Lovecraft Country blends storytelling genres, including fantasy and horror, and Samuel Braithwaite sits right at that intersection of magic and science. Goldwyn says Samuel feels destined to be the new Adam, who will re-order the world. He thinks of Wolf Hall and Damian Lewis, who “played Henry VIII with so much entitlement and power and you were like, “Yep, that’s the king. There’s no doubt.” [Laughs.] There’s no sense that of lording it over everybody. He is god-like in that way, and I think Samuel Braithwaite feels the same thing, but also feels he’s earned it by doing the work.”
Goldwyn says joining Lovecraft Country was “an easy ‘yes.’ I thought it was just a great piece of writing and a really fun character and an incredible cast.” But what stood out most for the actor, who played President Fitzgerald “Fitz” Grant on Scandal for seven seasons, was the alchemy of the source material, its interpreters, and the important reminder that racism in this country hasn’t been limited to the Southern states.

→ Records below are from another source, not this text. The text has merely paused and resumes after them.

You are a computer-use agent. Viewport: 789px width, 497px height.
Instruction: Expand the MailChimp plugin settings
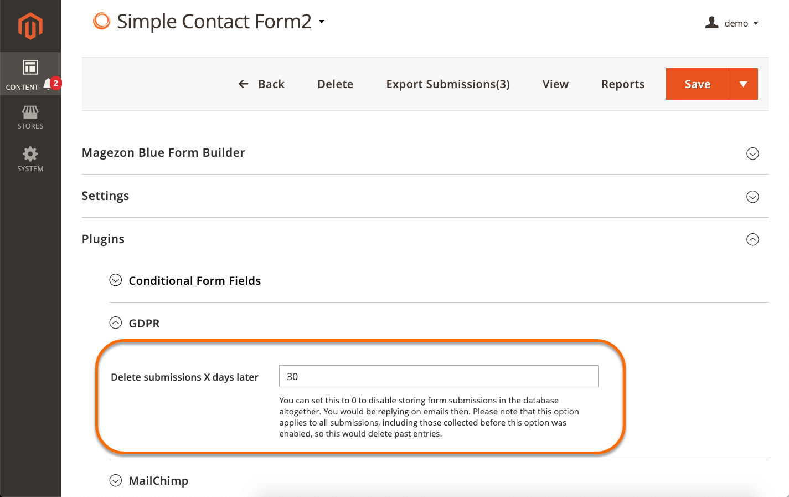tap(116, 480)
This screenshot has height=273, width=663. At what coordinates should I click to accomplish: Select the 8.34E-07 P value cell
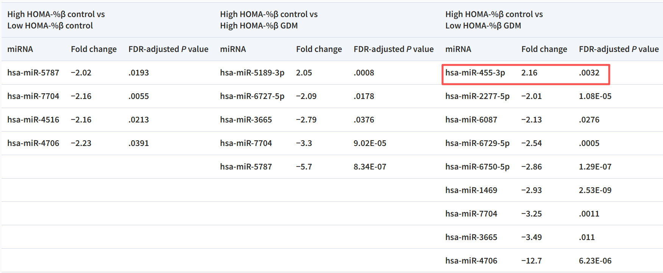pos(370,167)
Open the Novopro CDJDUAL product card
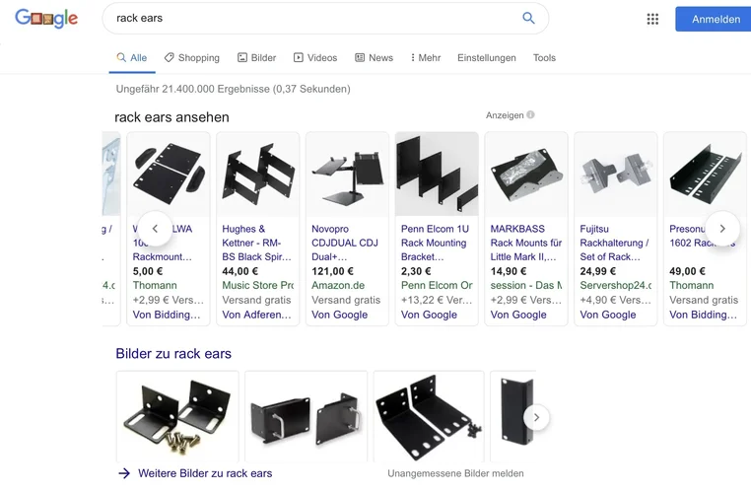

What Matt Ruff wrote in his book, and what Misha Green really elaborated on, and what’s right in the sweet spot of what Jordan Peele likes to do is take a genre that’s really entertaining and popular and put it in the context of social commentary. I love that this road trip doesn’t take place in the South. We presented that the Jim Crow South represented all the racism in our society, but we’ve whitewashed the fact that New England and the Northern United States have been equally racist.

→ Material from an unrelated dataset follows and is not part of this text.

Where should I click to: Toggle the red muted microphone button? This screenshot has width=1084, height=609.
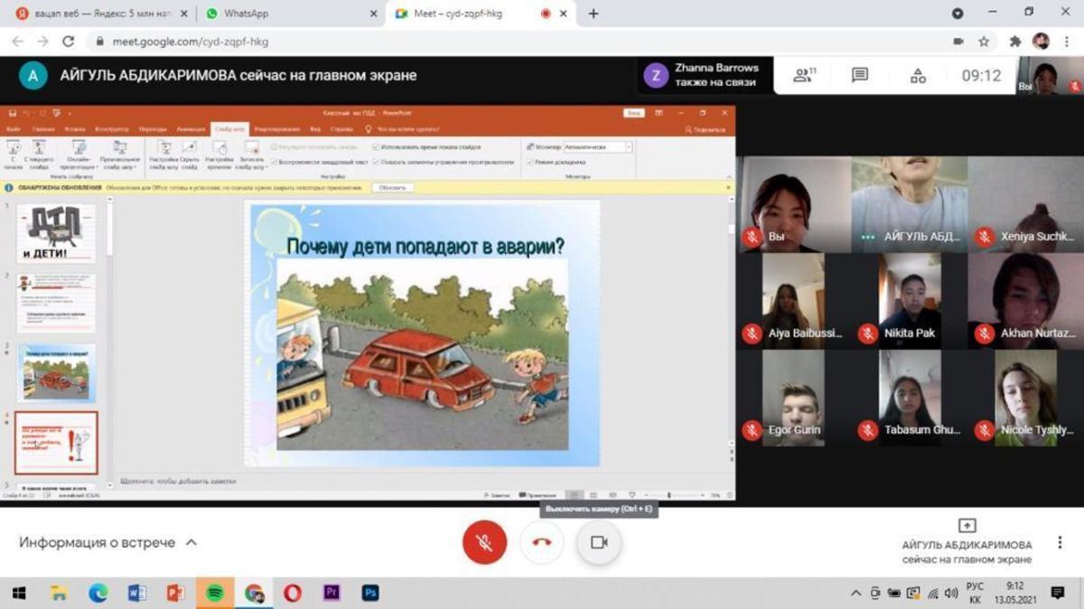click(x=484, y=542)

So to play a character who is the embodiment of that, I thought was really cool. Samuel is a multigenerational New England aristocrat, a product of a time gone by. He’s a member of secret societies and someone who views himself as a Renaissance man and a scientist, and an intellectual and ultimately a member of a superior strain of the human race really. And he’s gonna put that to its ultimate use.
But in revealing his character’s backstory, Goldwyn points out that “what we think of as racism is sort of irrelevant for Samuel Braithwaite.” Samuel doesn’t believe in white supremacy, exactly, but rather his own: “He has a more authoritarian view of the world. It’s easy to think, ‘Oh my god, he’s so horrible.’ But I think that a lot of people in our society aspire to that kind of thing, and still do. There’s a reason we’re still wrestling with the issues we’re wrestling with, in terms of oligarchy.”
Samuel does manage to force Tic to participate in the ritual to open the door to the Garden Of Eden, but everything goes wrong for him at the end. It’s not Adam, but the spirit of Hannah—an enslaved woman at the Braithwaite manor in the 19th century, and Tic’s ancestor—who appears. Her power flows through Tic, turning the Sons Of Adam into stone, including Samuel. The building comes crashing down all around them, destroying the petrified figures, but Hannah is able to guide Tic (and maybe the Book Of Life?) to safety.
Goldwyn describes his character’s final moments as having a “supernatural force turned against [Samuel], turned on him. Tic flips it on him, and it’s like holding a mirror up to him. The circuit is turned inward. He’s redirected the explosive power, this force of nature, back onto the person who’s opened Pandora’s box.” Of course, Goldwyn can’t reveal if this is the end of the road for Samuel. But if what we’re seeing is competing legacies—Tic is also a son of sons—as much as competing types of magic, his specter is likely to loom.